** BEGIN TEXT PASSAGE **

# Flying Hive Tyrant



## Skcuzzlebumm (Dec 21, 2006)

Ok doing this for a tourney next friday (have 5 other TMC's to paint aswell!!!).

As ever please excuse the blurry pics, i'll try to do some better ones tomorrow but at 00:30am i can't be that arsed.

Anyway let your imagination fill in the blanks so to speak:




















Oh yeah and did i mention it will be pink :lol:


----------



## faol (Jan 25, 2007)

So far looks good lots of LotR bits which is cool...but pink :shock:


----------



## Skcuzzlebumm (Dec 21, 2006)

yeah all my nids are pink :mrgreen: 

http://www.warseer.com/firebase/download/FB04/Firebase_Issue_04.pdf

Got to page 12 - its a batrep featuring my nids and you'll see how lovely pink is.


----------



## Anphicar (Dec 31, 2006)

WARSEER? :shock: 
Ban!

:lol: 

That is a nice model, Skcuzz, as all of your stuff. I love your termies!


----------



## Tomo (Jul 22, 2007)

hivefleet BONBON :shock:


----------



## Skcuzzlebumm (Dec 21, 2006)

Anphicar said:


> WARSEER? :shock:
> Ban!


Actually Firebase - a wicked online fanzine that i regulary contribute to. Warseer forums on the other hand i avoid like the plauge, even more so since the fall of the GW ones.


----------



## Jezlad (Oct 14, 2006)

> yeah all my nids are pink


The most terrifying swarm of unstoppable pink you'll ever see. I've banned the missus wearing pink draws since that game...


----------



## Skcuzzlebumm (Dec 21, 2006)

Jezlad said:


> > yeah all my nids are pink
> 
> 
> The most terrifying swarm of unstoppable pink you'll ever see. I've banned the missus wearing pink draws since that game...


LOL! So you'll love this years army then (pink nidzilla with masses of pink FW ripper bases).


----------



## hephesto (Feb 24, 2007)

Ah well, pink or not yet look good.......did I just say that out loud :?


----------



## Catch_22 (Jul 23, 2007)

that will be a kick ass tyrant when done.

** END TEXT PASSAGE **

PROBLEM SET:
a - According to the forum thread, on which page of the linked Firebase issue does the battle report featuring Skcuzzlebumm's nids appear?
b - Return the portion of the forum thread from "# Flying Hive" up to and including "be that arsed.", copied verbatim.
c - List every distinct username that appears as the author of a post in the forum thread.

** BEGIN DATA LISTING **

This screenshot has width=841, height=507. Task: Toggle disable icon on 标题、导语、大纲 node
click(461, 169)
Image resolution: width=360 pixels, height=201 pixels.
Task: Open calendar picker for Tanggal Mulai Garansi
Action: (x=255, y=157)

** END DATA LISTING **
** BEGIN DATA LISTING **

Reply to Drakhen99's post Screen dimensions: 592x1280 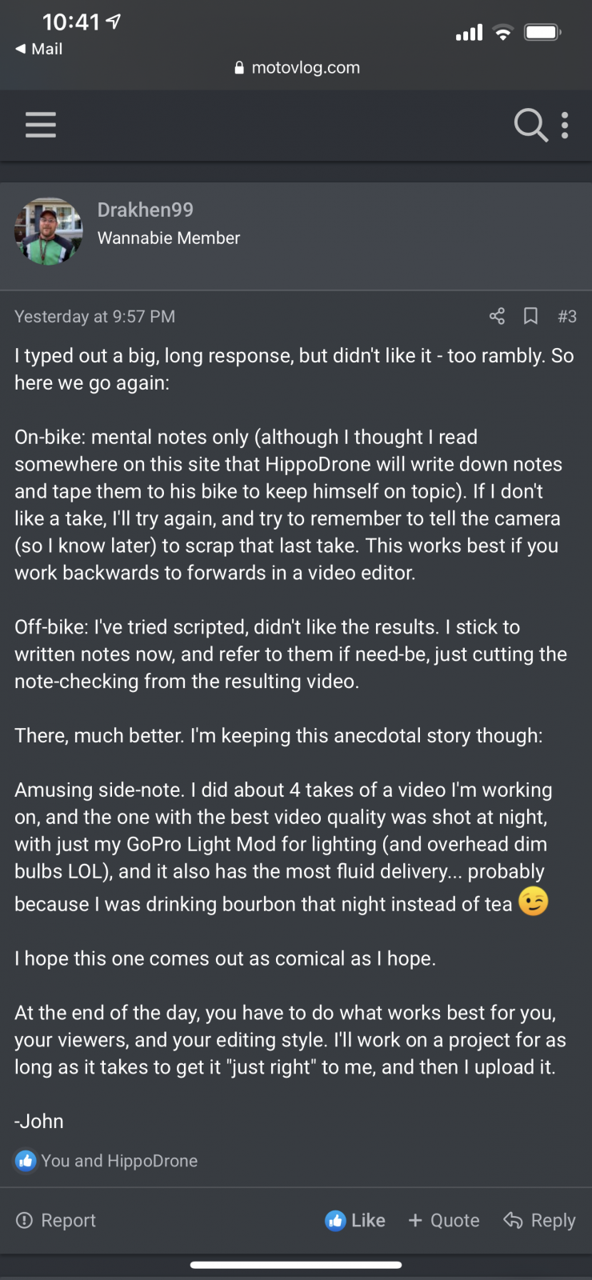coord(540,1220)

** END DATA LISTING **

SOLUTIONS FOR EACH TASK:
a - Page 12.

b -
# Flying Hive Tyrant



## Skcuzzlebumm (Dec 21, 2006)

Ok doing this for a tourney next friday (have 5 other TMC's to paint aswell!!!).

As ever please excuse the blurry pics, i'll try to do some better ones tomorrow but at 00:30am i can't be that arsed.

c - Skcuzzlebumm, faol, Anphicar, Tomo, Jezlad, hephesto, Catch_22